**Task directions**
Count every line in the following entries that holds the word "agent". Only the number should be given.

*** Records to use Section Begins ***

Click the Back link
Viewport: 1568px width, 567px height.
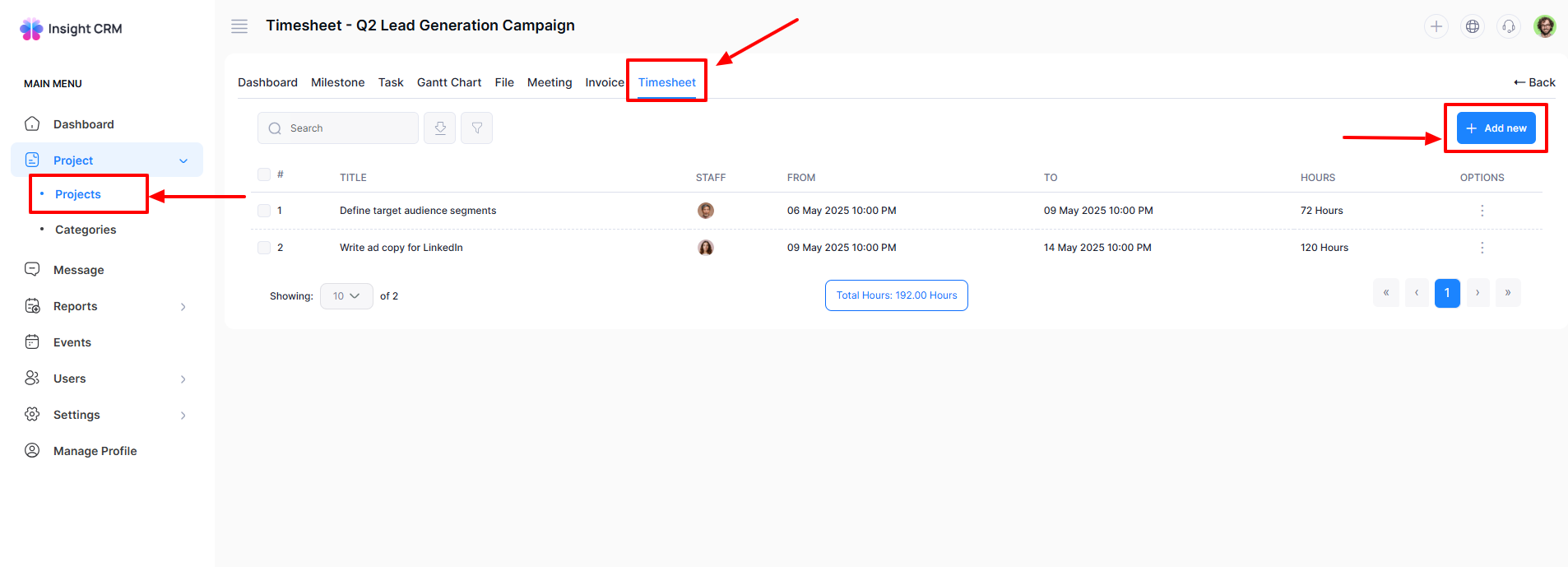1534,82
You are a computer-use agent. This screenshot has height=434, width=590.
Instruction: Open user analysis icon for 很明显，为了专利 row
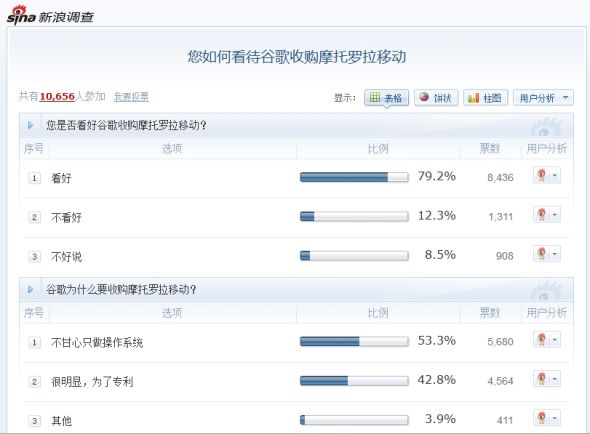542,379
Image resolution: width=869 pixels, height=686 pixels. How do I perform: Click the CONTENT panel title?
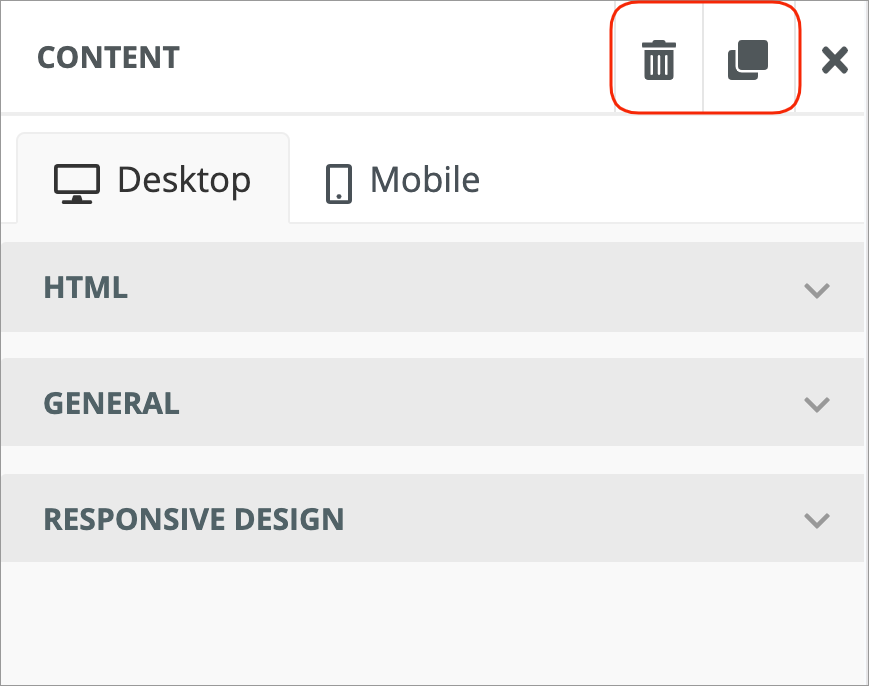pyautogui.click(x=108, y=58)
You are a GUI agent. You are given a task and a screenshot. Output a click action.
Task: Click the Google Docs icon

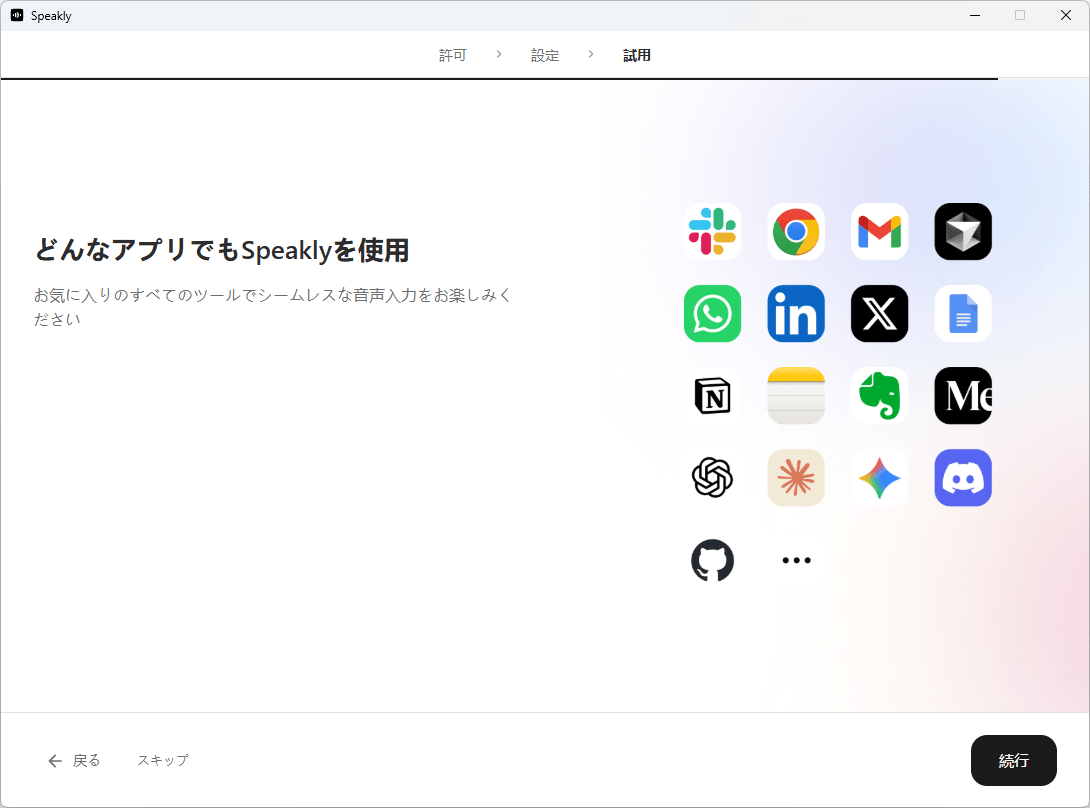click(x=963, y=314)
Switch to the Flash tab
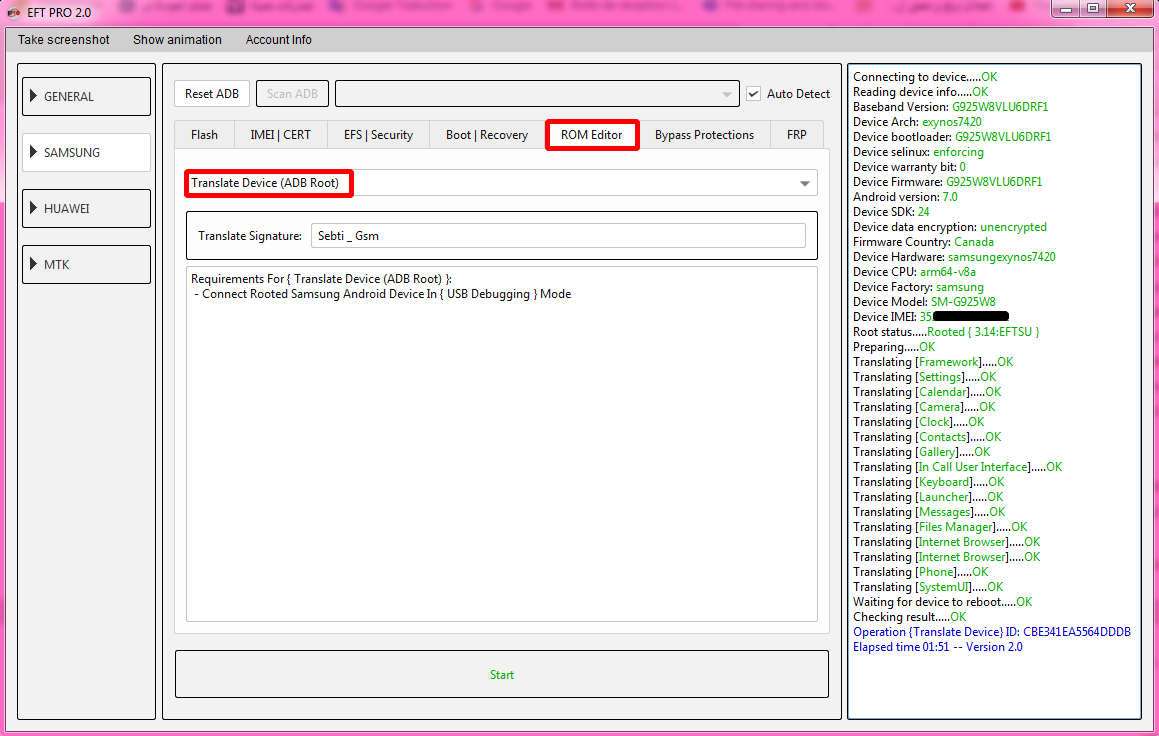The width and height of the screenshot is (1159, 736). pyautogui.click(x=204, y=135)
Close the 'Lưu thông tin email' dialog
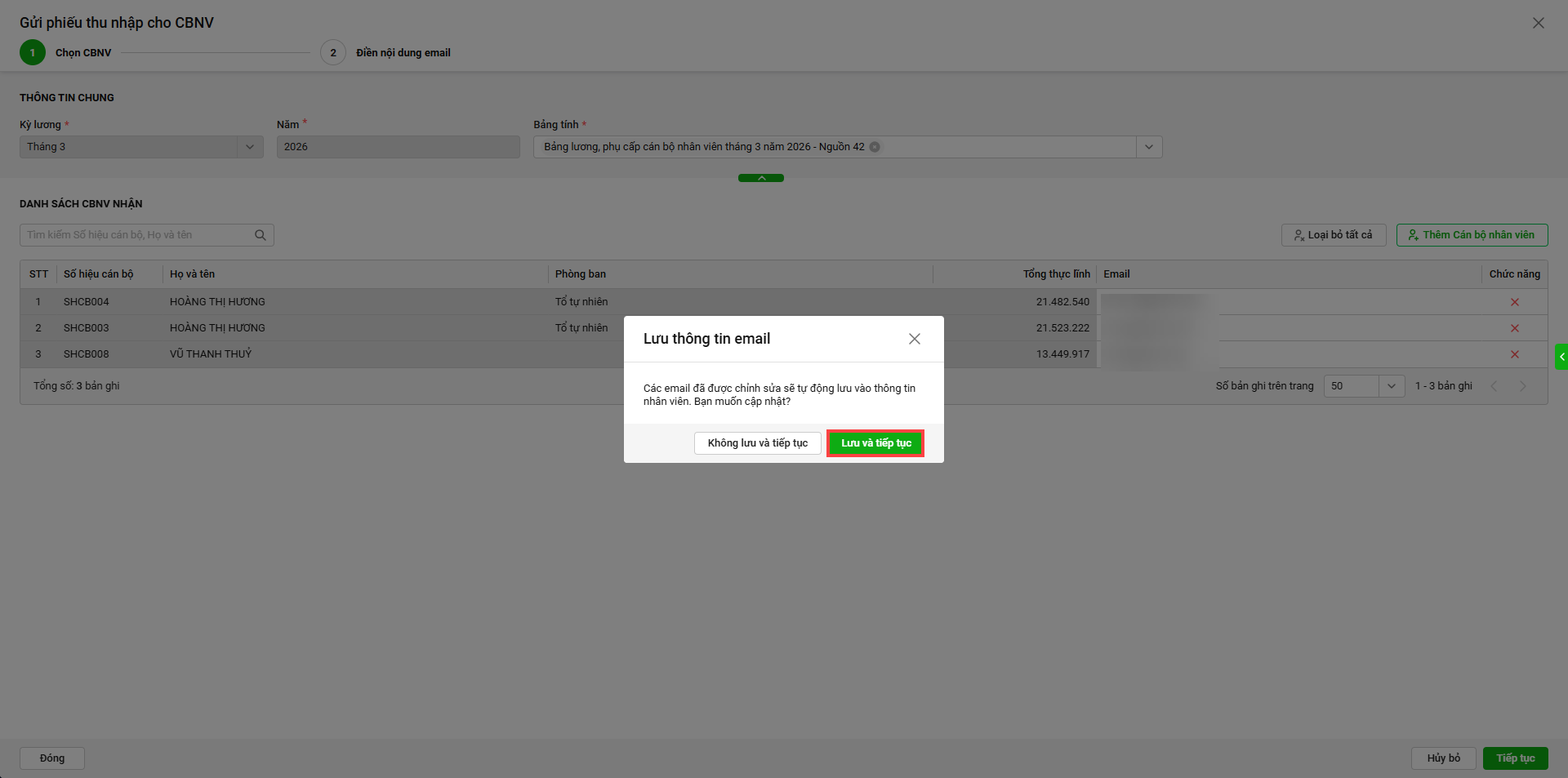1568x778 pixels. 914,339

*** Records to use Section Ends ***

**Response area**
2